THE REQUEST ::
Copy verbatim the lines of the listing below, beginning with the line that contains "如何查看域名验证是否生效？ (142, 361)" and continuing through the line that contains "signal.wait( ) (36, 127)", including both of those lines.

Data records:
_ _ _ _

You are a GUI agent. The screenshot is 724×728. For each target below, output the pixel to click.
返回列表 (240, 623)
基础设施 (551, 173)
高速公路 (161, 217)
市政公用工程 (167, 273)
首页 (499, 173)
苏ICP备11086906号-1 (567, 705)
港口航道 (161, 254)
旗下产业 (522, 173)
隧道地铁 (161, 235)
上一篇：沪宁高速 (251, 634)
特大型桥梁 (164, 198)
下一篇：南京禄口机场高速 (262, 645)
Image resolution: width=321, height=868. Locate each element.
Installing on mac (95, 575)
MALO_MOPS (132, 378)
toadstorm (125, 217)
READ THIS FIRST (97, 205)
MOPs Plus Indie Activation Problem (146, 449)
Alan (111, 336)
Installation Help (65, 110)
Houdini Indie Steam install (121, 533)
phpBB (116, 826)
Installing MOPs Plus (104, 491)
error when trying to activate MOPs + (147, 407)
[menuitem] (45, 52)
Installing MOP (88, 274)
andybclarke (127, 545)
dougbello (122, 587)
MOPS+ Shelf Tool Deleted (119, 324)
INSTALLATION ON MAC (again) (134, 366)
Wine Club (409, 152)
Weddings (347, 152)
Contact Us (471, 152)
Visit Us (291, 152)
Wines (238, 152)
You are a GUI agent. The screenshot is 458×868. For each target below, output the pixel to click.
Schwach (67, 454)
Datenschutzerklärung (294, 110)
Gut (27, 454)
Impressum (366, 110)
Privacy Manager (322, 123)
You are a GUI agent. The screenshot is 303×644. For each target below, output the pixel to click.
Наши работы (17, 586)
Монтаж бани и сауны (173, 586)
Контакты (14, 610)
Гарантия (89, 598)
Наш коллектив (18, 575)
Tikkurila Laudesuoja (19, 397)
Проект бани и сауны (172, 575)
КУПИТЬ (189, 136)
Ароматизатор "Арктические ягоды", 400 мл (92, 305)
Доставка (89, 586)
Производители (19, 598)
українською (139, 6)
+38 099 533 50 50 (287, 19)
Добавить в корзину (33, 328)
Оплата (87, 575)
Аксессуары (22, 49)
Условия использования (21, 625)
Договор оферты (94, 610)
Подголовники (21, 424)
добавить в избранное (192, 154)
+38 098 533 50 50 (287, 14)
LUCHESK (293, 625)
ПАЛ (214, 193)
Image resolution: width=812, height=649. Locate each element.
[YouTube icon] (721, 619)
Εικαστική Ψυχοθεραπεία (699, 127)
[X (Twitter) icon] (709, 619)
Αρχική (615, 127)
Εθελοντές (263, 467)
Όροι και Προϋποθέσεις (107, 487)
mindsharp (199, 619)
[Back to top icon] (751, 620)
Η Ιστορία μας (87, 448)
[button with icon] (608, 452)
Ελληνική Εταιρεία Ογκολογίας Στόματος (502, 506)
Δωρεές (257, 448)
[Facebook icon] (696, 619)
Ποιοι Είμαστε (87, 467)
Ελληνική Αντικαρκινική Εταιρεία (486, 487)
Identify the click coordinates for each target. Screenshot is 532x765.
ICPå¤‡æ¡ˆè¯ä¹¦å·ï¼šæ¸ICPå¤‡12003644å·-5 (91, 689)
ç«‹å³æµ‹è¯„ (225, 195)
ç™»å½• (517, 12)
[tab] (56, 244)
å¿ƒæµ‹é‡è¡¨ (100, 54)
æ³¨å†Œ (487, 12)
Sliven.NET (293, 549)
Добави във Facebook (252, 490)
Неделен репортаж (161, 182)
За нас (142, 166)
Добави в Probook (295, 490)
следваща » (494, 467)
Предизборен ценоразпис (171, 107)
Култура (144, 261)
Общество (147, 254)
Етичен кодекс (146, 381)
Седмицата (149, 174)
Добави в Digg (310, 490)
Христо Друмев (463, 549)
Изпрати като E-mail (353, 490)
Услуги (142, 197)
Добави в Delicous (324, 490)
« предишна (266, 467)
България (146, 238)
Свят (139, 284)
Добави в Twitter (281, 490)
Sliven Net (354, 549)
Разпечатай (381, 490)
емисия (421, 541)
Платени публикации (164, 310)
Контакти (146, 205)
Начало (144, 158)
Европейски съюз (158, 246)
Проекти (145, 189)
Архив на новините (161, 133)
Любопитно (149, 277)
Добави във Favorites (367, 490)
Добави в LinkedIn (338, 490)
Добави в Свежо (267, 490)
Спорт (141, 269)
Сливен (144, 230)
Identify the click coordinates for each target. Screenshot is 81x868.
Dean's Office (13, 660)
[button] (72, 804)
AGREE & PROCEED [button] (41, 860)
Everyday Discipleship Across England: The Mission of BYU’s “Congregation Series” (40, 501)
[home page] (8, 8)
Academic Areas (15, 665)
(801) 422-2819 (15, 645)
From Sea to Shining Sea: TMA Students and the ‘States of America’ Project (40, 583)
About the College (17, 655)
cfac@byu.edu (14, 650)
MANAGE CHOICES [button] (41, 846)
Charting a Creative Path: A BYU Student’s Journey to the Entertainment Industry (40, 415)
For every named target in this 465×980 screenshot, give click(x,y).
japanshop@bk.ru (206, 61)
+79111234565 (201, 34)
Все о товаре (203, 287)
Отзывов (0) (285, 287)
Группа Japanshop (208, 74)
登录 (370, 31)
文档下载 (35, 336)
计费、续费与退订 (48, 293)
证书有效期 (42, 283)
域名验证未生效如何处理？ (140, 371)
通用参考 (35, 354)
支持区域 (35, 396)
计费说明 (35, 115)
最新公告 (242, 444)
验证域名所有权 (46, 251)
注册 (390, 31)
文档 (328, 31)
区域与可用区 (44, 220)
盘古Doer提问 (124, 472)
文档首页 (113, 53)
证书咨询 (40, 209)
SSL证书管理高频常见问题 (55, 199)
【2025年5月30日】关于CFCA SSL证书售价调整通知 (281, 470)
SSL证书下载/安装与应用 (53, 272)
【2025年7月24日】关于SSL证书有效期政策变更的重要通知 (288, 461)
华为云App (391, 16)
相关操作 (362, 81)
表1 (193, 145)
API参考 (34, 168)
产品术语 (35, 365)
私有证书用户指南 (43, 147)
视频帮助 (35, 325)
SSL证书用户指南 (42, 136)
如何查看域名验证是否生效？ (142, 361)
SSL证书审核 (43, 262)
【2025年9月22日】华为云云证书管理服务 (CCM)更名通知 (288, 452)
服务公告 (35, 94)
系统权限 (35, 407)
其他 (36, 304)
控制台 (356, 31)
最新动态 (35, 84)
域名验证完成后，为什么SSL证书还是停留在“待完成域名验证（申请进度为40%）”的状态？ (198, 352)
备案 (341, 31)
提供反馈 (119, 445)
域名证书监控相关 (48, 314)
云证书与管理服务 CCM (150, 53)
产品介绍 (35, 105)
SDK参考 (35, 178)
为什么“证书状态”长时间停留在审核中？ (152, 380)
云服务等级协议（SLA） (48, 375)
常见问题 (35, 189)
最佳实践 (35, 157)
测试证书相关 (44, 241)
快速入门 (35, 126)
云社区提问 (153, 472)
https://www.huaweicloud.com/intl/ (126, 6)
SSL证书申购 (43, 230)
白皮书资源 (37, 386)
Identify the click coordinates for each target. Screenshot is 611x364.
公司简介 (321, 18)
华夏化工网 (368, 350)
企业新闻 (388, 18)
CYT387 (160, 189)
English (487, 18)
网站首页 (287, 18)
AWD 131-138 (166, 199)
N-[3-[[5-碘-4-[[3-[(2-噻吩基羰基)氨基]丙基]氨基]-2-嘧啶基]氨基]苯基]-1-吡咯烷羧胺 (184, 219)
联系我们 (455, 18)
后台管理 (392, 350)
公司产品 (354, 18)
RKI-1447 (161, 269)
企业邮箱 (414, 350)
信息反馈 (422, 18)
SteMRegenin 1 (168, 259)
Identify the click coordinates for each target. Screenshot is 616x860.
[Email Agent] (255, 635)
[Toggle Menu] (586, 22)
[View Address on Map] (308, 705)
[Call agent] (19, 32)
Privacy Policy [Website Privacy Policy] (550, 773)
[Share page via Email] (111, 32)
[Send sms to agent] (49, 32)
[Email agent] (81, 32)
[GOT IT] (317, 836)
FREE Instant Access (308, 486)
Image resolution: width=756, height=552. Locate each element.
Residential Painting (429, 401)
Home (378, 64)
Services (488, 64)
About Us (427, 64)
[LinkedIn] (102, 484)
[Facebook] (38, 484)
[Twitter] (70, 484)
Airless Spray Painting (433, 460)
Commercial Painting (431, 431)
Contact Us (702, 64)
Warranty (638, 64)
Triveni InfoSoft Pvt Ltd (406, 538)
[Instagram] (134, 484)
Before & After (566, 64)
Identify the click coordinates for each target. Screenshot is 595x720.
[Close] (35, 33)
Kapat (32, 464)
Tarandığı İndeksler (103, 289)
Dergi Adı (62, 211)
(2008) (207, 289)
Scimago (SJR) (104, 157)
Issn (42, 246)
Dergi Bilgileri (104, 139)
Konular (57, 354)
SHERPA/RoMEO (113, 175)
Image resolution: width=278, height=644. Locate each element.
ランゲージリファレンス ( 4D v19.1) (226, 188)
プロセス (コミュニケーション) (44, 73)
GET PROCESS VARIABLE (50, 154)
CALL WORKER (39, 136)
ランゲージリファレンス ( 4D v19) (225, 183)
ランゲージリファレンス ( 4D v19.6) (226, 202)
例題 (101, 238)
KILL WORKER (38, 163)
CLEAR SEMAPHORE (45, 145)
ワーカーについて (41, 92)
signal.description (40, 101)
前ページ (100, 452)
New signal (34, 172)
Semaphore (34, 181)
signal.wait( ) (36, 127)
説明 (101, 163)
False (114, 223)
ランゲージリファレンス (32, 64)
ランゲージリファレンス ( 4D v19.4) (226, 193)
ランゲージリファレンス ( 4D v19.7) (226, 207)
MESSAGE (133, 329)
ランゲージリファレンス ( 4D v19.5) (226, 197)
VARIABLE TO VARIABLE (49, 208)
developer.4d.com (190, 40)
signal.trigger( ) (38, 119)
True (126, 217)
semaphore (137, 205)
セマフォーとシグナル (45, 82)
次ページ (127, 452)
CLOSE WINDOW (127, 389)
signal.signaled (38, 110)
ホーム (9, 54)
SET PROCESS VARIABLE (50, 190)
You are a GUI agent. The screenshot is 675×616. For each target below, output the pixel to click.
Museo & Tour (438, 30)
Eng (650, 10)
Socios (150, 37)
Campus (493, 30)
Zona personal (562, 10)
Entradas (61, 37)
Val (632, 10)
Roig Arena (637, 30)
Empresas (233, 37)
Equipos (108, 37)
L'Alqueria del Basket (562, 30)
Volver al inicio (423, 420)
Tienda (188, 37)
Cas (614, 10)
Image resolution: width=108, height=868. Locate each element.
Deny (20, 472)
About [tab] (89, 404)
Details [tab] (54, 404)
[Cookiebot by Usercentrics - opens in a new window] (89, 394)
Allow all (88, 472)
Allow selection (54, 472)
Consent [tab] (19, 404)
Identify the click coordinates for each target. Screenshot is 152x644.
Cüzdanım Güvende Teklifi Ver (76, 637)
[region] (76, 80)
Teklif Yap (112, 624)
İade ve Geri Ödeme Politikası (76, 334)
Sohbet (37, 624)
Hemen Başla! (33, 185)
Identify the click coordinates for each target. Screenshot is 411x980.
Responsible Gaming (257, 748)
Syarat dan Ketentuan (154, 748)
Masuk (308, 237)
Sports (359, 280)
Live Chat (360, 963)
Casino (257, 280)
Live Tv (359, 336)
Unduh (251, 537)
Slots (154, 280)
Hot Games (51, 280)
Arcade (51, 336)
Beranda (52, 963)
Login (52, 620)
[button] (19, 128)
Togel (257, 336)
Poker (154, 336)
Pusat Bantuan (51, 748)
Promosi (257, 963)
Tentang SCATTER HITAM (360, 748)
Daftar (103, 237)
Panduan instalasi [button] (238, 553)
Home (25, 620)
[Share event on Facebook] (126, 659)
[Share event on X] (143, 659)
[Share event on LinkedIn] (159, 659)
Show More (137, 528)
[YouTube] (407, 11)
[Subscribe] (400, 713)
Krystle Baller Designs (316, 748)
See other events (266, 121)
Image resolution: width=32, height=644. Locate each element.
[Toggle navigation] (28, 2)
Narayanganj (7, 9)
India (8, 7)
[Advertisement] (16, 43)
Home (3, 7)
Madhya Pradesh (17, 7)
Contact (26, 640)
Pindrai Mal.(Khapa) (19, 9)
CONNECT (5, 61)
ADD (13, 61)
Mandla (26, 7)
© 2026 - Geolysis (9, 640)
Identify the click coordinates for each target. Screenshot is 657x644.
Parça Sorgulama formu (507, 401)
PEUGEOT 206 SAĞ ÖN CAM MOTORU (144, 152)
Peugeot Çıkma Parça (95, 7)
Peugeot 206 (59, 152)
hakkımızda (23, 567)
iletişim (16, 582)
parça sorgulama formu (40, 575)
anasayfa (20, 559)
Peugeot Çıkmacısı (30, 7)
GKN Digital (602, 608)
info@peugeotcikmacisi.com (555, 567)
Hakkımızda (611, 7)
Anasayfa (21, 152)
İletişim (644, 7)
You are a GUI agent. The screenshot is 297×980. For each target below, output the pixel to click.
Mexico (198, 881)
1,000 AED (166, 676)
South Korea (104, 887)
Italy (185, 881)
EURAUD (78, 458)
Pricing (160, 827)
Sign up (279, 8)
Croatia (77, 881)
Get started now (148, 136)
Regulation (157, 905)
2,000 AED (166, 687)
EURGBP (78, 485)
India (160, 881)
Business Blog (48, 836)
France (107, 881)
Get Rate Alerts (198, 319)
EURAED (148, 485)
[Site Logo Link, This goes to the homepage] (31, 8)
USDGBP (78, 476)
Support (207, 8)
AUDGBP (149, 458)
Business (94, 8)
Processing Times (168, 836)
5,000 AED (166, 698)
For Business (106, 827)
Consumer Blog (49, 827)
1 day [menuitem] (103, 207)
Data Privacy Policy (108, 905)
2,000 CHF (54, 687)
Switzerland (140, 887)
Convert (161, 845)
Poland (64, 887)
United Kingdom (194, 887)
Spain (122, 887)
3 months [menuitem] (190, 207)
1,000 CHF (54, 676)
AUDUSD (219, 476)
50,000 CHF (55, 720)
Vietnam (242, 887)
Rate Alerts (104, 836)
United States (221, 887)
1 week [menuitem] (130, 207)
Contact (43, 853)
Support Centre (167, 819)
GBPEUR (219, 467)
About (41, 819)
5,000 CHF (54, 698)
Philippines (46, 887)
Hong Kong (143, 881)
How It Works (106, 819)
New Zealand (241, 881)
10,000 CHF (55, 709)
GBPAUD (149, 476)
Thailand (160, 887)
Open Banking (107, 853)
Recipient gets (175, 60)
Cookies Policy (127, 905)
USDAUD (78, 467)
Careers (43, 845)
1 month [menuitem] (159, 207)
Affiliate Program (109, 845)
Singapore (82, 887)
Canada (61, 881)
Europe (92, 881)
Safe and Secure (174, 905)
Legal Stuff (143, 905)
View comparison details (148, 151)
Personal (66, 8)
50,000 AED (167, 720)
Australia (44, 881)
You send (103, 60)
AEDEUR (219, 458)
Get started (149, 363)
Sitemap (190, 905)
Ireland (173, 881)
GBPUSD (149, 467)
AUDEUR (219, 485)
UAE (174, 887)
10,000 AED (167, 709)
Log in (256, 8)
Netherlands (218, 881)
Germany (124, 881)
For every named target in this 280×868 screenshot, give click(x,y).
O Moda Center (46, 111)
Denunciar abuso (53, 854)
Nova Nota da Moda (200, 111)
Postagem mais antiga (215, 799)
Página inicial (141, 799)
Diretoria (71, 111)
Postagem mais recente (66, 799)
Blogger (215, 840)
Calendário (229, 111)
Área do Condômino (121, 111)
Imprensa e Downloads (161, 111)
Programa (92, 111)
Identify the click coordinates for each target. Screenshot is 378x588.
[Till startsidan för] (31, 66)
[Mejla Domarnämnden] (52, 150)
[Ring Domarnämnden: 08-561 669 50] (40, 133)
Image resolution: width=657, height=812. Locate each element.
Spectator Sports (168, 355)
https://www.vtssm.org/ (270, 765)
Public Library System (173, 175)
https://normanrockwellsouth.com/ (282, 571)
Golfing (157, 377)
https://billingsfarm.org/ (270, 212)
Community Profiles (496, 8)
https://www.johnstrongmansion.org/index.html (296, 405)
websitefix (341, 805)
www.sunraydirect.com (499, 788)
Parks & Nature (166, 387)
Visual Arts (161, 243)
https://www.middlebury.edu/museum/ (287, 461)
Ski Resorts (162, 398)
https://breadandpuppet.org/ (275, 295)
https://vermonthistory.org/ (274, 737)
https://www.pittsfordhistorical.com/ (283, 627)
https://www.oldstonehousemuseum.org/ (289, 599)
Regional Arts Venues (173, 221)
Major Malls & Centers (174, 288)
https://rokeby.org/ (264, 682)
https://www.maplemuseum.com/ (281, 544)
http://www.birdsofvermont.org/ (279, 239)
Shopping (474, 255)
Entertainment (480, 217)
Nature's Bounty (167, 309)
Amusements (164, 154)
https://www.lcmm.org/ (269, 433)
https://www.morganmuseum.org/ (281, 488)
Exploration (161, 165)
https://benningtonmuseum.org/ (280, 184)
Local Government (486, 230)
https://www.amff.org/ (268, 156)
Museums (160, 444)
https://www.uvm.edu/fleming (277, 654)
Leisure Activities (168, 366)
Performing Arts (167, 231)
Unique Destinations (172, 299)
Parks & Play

_ _ _ _

COMPLETED EXERCISE ::
如何查看域名验证是否生效？ (142, 361)
SSL证书审核 (43, 262)
【2025年9月22日】华为云云证书管理服务 (CCM)更名通知 (288, 452)
服务公告 (35, 94)
系统权限 (35, 407)
其他 (36, 304)
控制台 (356, 31)
最新动态 (35, 84)
域名验证完成后，为什么SSL证书还是停留在“待完成域名验证（申请进度为40%）”的状态？ (198, 352)
备案 (341, 31)
提供反馈 (119, 445)
域名证书监控相关 (48, 314)
云证书与管理服务 CCM (150, 53)
产品介绍 (35, 105)
SDK参考 (35, 178)
为什么“证书状态”长时间停留在审核中？ (152, 380)
云服务等级协议（SLA） (48, 375)
常见问题 (35, 189)
最佳实践 (35, 157)
测试证书相关 (44, 241)
快速入门 (35, 126)
云社区提问 (153, 472)
https://www.huaweicloud.com/intl/ (126, 6)
SSL证书申购 (43, 230)
白皮书资源 (37, 386)
Identify the click coordinates for each target. Screenshot is 611x364.
公司简介 (321, 18)
华夏化工网 (368, 350)
企业新闻 (388, 18)
CYT387 (160, 189)
English (487, 18)
网站首页 (287, 18)
AWD 131-138 (166, 199)
N-[3-[[5-碘-4-[[3-[(2-噻吩基羰基)氨基]丙基]氨基]-2-嘧啶基]氨基]苯基]-1-吡咯烷羧胺 (184, 219)
联系我们 (455, 18)
后台管理 (392, 350)
公司产品 (354, 18)
RKI-1447 (161, 269)
企业邮箱 (414, 350)
信息反馈 (422, 18)
SteMRegenin 1 (168, 259)
Identify the click coordinates for each target. Screenshot is 616x860.
[Email Agent] (255, 635)
[Toggle Menu] (586, 22)
[View Address on Map] (308, 705)
[Call agent] (19, 32)
Privacy Policy [Website Privacy Policy] (550, 773)
[Share page via Email] (111, 32)
[Send sms to agent] (49, 32)
[Email agent] (81, 32)
[GOT IT] (317, 836)
FREE Instant Access (308, 486)
Image resolution: width=756, height=552. Locate each element.
Residential Painting (429, 401)
Home (378, 64)
Services (488, 64)
About Us (427, 64)
[LinkedIn] (102, 484)
[Facebook] (38, 484)
[Twitter] (70, 484)
Airless Spray Painting (433, 460)
Commercial Painting (431, 431)
Contact Us (702, 64)
Warranty (638, 64)
Triveni InfoSoft Pvt Ltd (406, 538)
[Instagram] (134, 484)
Before & After (566, 64)
Identify the click coordinates for each target. Screenshot is 595x720.
[Close] (35, 33)
Kapat (32, 464)
Tarandığı İndeksler (103, 289)
Dergi Adı (62, 211)
(2008) (207, 289)
Scimago (SJR) (104, 157)
Issn (42, 246)
Dergi Bilgileri (104, 139)
Konular (57, 354)
SHERPA/RoMEO (113, 175)
Image resolution: width=278, height=644. Locate each element.
ランゲージリファレンス ( 4D v19.1) (226, 188)
プロセス (コミュニケーション) (44, 73)
GET PROCESS VARIABLE (50, 154)
CALL WORKER (39, 136)
ランゲージリファレンス ( 4D v19) (225, 183)
ランゲージリファレンス ( 4D v19.6) (226, 202)
例題 (101, 238)
KILL WORKER (38, 163)
CLEAR SEMAPHORE (45, 145)
ワーカーについて (41, 92)
signal.description (40, 101)
前ページ (100, 452)
New signal (34, 172)
Semaphore (34, 181)
signal.wait( ) (36, 127)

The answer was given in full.